→ Exercise instructions: For the data below, restate word for word only the lines from the line containing "Om Bird Alarm (137, 749)" through the line containing "WA to receive", both ends included.

→ Input:
# # # # # # #
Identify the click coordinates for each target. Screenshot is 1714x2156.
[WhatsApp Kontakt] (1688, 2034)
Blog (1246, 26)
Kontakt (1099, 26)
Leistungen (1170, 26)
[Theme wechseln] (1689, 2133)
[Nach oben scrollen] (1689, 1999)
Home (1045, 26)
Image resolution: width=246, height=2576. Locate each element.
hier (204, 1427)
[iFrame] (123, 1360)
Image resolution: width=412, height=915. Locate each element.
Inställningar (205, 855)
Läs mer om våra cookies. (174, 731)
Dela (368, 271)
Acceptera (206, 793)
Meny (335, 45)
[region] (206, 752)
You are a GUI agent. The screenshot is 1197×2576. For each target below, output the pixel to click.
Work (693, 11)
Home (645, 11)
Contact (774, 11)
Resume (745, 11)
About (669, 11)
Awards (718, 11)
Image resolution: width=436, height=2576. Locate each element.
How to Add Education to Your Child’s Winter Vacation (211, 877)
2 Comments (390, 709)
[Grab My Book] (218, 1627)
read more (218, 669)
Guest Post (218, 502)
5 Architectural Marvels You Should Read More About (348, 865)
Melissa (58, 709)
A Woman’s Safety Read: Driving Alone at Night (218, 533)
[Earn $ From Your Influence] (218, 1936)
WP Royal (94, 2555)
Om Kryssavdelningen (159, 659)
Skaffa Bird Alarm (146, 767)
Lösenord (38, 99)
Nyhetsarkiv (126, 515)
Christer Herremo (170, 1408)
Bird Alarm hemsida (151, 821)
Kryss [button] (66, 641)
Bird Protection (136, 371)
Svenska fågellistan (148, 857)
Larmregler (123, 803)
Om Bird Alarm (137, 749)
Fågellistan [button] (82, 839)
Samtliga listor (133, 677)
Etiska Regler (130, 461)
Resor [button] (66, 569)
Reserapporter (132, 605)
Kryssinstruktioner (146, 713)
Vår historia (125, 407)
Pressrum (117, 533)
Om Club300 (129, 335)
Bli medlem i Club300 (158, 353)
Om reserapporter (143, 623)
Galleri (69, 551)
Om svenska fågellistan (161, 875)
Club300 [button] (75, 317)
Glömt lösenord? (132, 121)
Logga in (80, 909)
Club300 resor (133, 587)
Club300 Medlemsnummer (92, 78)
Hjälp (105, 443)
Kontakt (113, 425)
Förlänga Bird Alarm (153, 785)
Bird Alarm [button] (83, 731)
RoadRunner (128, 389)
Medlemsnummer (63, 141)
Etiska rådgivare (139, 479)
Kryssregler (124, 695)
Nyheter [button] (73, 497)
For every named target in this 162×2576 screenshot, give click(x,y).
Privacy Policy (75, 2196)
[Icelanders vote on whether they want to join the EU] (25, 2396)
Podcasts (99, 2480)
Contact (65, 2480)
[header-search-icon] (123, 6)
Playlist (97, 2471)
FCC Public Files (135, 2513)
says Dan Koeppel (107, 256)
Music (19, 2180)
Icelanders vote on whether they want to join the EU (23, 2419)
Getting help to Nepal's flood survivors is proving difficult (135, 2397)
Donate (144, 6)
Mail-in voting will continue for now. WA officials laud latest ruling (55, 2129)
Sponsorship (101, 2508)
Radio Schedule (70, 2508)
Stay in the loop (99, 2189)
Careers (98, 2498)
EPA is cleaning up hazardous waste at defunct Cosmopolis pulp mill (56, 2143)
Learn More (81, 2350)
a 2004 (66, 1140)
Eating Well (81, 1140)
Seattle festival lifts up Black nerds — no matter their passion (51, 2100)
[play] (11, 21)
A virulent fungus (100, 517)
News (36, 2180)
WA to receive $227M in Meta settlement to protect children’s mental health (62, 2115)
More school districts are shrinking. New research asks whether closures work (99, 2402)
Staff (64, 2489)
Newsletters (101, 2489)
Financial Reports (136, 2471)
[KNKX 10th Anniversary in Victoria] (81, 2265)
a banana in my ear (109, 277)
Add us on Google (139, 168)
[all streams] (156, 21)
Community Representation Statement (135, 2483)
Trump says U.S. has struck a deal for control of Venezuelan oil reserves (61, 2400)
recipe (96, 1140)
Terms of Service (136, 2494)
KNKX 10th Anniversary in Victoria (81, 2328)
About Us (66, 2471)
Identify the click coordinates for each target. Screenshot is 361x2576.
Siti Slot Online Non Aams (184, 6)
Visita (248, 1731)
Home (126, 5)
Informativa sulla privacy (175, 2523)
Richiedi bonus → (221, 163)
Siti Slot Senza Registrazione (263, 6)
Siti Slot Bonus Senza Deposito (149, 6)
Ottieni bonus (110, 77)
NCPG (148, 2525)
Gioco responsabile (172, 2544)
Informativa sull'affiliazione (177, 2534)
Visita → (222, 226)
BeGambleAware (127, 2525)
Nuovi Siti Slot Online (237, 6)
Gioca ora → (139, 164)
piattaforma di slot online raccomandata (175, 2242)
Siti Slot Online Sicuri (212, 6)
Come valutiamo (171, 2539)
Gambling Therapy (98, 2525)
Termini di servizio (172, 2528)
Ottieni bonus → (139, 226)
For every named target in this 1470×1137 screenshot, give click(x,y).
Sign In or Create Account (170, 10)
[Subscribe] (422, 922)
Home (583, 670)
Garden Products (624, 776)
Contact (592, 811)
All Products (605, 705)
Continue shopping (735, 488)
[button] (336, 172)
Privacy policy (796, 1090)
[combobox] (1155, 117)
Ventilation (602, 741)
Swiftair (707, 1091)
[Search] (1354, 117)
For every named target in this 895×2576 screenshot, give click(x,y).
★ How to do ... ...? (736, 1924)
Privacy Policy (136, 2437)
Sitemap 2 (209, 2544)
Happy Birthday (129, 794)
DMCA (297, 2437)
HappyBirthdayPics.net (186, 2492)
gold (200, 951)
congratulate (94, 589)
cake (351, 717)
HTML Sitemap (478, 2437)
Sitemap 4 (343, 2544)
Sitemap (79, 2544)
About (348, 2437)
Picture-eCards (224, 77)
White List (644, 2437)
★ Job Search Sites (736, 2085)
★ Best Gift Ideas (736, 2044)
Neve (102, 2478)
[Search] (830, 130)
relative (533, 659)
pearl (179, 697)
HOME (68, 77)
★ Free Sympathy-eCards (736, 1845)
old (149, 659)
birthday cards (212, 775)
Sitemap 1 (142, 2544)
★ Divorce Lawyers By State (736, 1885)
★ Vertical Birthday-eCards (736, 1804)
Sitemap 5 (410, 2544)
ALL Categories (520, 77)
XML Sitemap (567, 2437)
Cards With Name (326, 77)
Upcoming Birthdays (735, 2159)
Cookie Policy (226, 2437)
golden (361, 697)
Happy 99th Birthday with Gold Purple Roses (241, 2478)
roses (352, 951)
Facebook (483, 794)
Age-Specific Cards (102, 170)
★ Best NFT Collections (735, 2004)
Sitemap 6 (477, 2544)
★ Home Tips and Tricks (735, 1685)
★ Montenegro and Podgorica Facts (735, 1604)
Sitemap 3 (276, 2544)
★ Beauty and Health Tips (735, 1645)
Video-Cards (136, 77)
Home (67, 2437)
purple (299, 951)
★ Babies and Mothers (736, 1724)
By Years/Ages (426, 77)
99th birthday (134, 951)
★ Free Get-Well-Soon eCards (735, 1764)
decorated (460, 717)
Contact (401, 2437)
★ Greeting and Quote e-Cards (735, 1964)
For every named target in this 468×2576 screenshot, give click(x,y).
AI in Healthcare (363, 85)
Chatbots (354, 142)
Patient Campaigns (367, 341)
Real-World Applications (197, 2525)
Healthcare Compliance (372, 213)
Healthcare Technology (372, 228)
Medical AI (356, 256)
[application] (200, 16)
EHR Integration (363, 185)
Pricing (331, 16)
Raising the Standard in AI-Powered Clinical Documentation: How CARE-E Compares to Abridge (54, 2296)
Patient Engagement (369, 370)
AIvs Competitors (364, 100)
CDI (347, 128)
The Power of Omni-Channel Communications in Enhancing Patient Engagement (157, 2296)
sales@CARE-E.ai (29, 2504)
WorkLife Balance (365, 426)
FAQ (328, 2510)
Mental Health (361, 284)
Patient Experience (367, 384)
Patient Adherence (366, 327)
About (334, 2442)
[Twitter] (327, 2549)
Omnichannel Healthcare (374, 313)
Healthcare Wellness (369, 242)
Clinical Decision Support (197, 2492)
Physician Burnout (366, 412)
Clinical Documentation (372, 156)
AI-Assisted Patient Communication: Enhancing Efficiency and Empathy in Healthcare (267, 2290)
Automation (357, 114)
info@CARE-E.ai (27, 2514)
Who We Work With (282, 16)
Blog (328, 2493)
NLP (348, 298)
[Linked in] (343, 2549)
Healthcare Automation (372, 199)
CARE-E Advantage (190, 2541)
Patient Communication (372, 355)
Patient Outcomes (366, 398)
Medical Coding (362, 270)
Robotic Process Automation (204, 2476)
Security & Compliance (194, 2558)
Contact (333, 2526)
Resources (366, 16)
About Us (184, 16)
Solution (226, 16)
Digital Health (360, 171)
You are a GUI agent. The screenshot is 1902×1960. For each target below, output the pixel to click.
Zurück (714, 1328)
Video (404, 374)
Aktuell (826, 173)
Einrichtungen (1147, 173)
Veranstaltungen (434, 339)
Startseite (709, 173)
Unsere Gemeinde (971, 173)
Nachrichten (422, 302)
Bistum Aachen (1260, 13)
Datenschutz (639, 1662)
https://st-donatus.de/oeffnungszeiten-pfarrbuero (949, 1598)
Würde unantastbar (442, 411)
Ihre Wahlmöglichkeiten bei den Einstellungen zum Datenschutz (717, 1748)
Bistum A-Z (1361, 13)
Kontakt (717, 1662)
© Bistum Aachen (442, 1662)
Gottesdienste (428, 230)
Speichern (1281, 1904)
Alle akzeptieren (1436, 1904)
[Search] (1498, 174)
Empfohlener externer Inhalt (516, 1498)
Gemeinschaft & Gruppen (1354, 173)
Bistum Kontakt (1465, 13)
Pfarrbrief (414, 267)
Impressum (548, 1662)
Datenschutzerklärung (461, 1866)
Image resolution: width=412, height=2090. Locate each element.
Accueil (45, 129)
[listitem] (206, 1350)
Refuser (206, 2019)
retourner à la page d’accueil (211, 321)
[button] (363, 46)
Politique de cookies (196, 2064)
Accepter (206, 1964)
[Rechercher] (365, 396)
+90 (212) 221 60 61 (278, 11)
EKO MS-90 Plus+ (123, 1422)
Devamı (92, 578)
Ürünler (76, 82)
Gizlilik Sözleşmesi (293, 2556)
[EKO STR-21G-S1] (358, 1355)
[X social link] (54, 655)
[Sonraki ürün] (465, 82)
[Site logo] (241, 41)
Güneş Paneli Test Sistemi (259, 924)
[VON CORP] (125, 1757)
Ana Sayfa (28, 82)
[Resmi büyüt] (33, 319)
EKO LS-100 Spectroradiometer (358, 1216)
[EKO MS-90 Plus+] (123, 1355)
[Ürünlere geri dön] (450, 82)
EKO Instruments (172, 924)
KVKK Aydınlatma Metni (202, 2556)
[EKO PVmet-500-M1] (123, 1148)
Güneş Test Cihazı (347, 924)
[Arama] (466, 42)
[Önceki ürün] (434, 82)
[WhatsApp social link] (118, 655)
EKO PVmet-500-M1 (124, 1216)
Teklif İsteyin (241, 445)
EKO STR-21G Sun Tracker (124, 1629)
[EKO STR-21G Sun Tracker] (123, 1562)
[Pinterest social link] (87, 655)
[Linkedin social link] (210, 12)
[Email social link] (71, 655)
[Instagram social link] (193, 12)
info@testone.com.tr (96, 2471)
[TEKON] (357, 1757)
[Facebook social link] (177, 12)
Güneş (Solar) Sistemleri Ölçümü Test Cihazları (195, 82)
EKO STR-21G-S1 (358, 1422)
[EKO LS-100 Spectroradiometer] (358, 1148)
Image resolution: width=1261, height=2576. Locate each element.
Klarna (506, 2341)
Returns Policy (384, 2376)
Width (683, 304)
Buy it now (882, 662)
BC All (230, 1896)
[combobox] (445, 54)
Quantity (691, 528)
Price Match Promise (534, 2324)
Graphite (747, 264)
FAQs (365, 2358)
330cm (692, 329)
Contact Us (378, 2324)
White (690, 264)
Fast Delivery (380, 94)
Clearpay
# # # # # # #
→ Reply to the task:
Om Bird Alarm (137, 749)
Fågellistan [button] (82, 839)
Samtliga listor (133, 677)
Etiska Regler (130, 461)
Resor [button] (66, 569)
Reserapporter (132, 605)
Kryssinstruktioner (146, 713)
Vår historia (125, 407)
Pressrum (117, 533)
Om Club300 (129, 335)
Bli medlem i Club300 (158, 353)
Om reserapporter (143, 623)
Galleri (69, 551)
Om svenska fågellistan (161, 875)
Club300 [button] (75, 317)
Glömt lösenord? (132, 121)
Logga in (80, 909)
Club300 resor (133, 587)
Club300 Medlemsnummer (92, 78)
Hjälp (105, 443)
Kontakt (113, 425)
Förlänga Bird Alarm (153, 785)
Bird Alarm [button] (83, 731)
RoadRunner (128, 389)
Medlemsnummer (63, 141)
Etiska rådgivare (139, 479)
Kryssregler (124, 695)
Nyheter [button] (73, 497)
For every named target in this 162×2576 screenshot, give click(x,y).
Privacy Policy (75, 2196)
[Icelanders vote on whether they want to join the EU] (25, 2396)
Podcasts (99, 2480)
Contact (65, 2480)
[header-search-icon] (123, 6)
Playlist (97, 2471)
FCC Public Files (135, 2513)
says Dan Koeppel (107, 256)
Music (19, 2180)
Icelanders vote on whether they want to join the EU (23, 2419)
Getting help to Nepal's flood survivors is proving difficult (135, 2397)
Donate (144, 6)
Mail-in voting will continue for now. WA officials laud latest ruling (55, 2129)
Sponsorship (101, 2508)
Radio Schedule (70, 2508)
Stay in the loop (99, 2189)
Careers (98, 2498)
EPA is cleaning up hazardous waste at defunct Cosmopolis pulp mill (56, 2143)
Learn More (81, 2350)
a 2004 (66, 1140)
Eating Well (81, 1140)
Seattle festival lifts up Black nerds — no matter their passion (51, 2100)
[play] (11, 21)
A virulent fungus (100, 517)
News (36, 2180)
WA to receive $227M in Meta settlement to protect children’s mental health (62, 2115)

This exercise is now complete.